INSTRUCTIONS FOR THE TASK. Print the line containing "The height and width of the screenshot is (648, 1057)." and all lines after it to the end of the records below, exactly as written. No pictures.

Collected data.

=== Begin Enclosure ===

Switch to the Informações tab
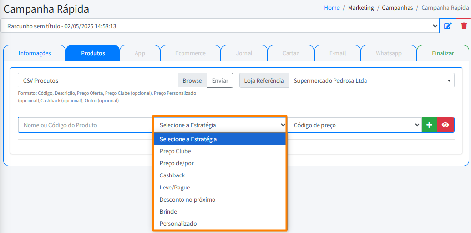 pos(35,53)
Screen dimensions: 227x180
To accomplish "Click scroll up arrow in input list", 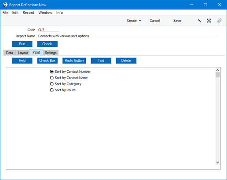I will [x=218, y=70].
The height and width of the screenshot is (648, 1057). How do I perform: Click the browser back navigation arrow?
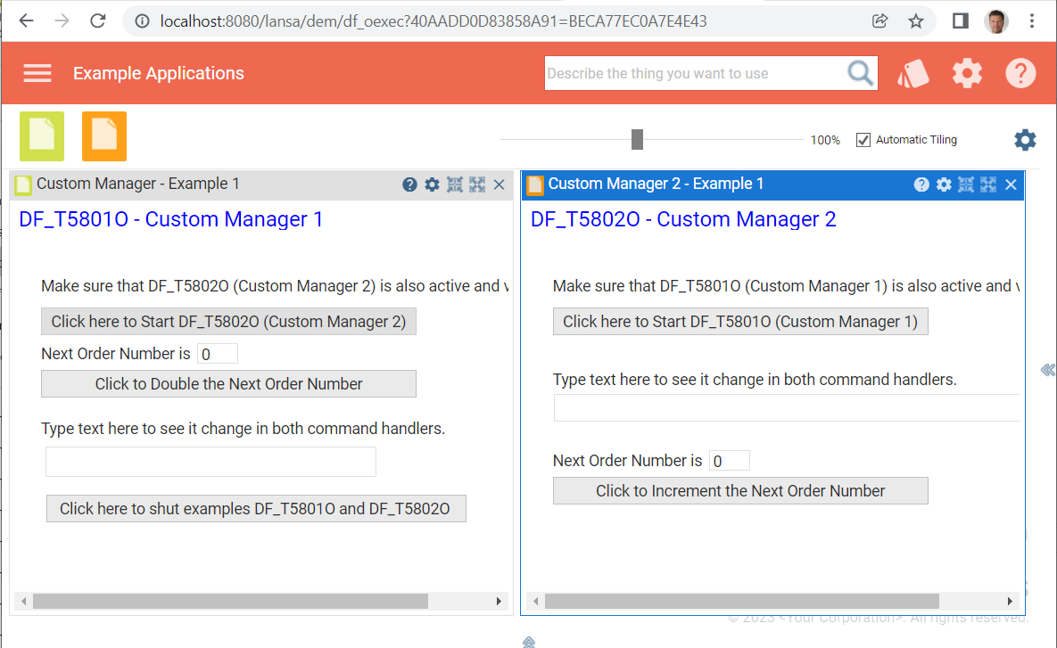point(26,20)
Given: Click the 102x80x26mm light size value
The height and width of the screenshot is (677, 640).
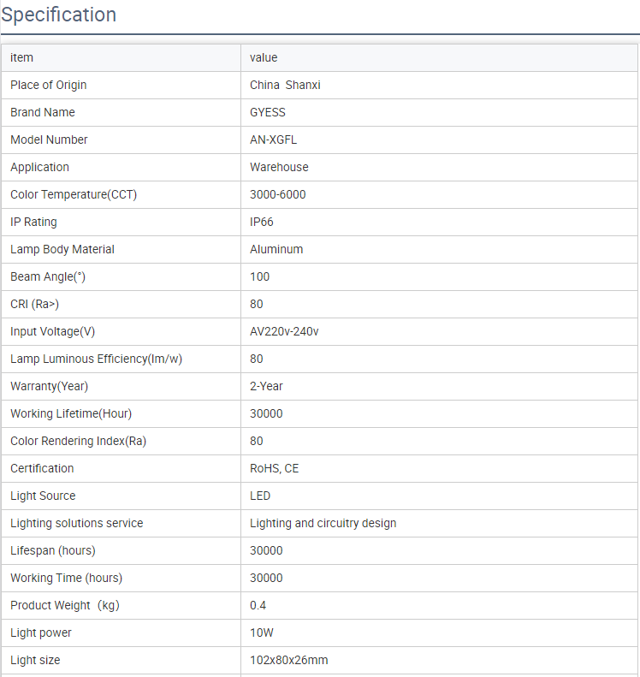Looking at the screenshot, I should pyautogui.click(x=288, y=660).
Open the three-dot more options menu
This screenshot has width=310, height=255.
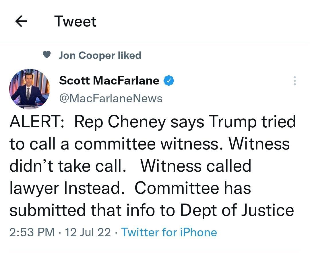[294, 81]
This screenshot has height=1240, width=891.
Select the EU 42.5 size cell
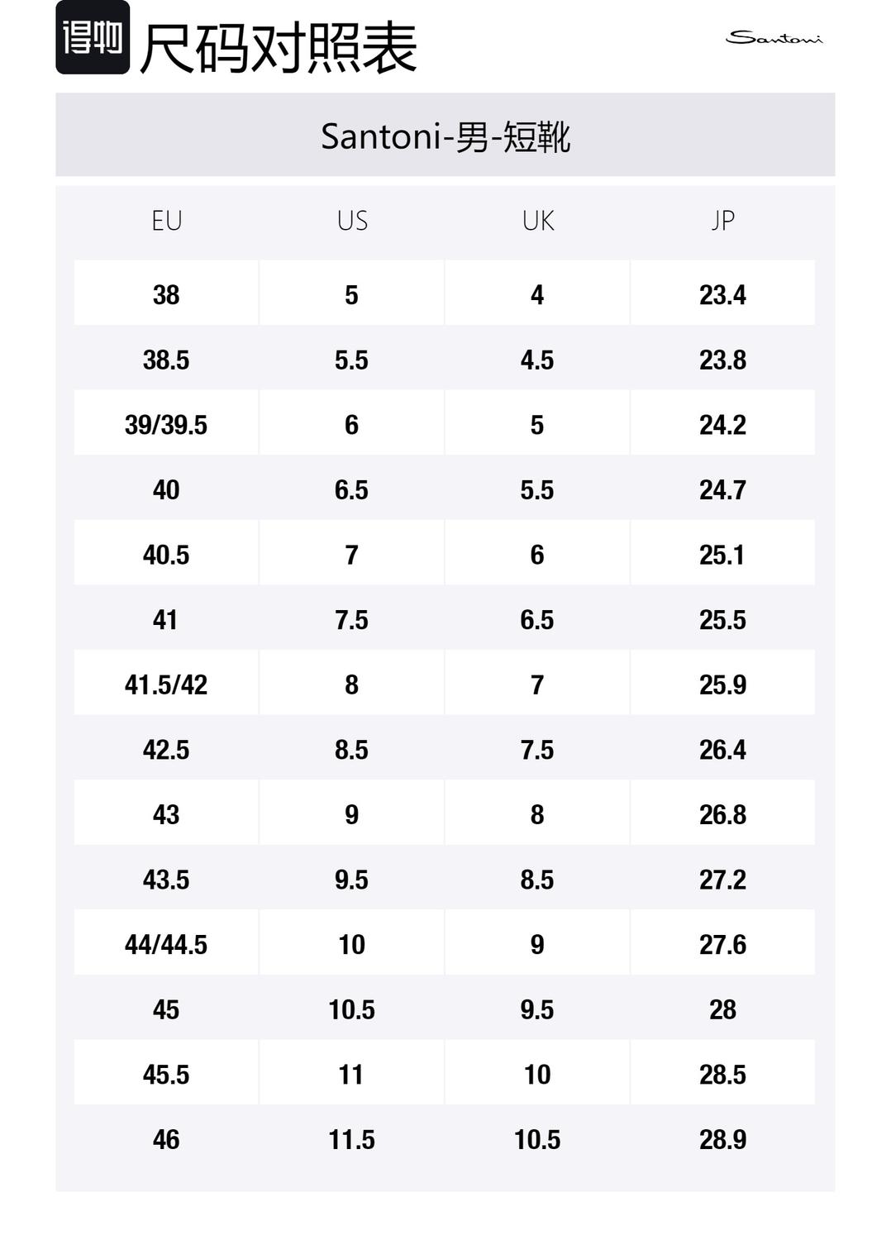point(166,750)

=== End Enclosure ===

ANSWER TO THE PROBLEM.
The height and width of the screenshot is (648, 1057). How do I perform: Click the browser back navigation arrow?
point(26,20)
Given: Click the 102x80x26mm light size value
The height and width of the screenshot is (677, 640).
Looking at the screenshot, I should pyautogui.click(x=288, y=660).
Open the three-dot more options menu
This screenshot has width=310, height=255.
[294, 81]
This screenshot has height=1240, width=891.
Select the EU 42.5 size cell
point(166,750)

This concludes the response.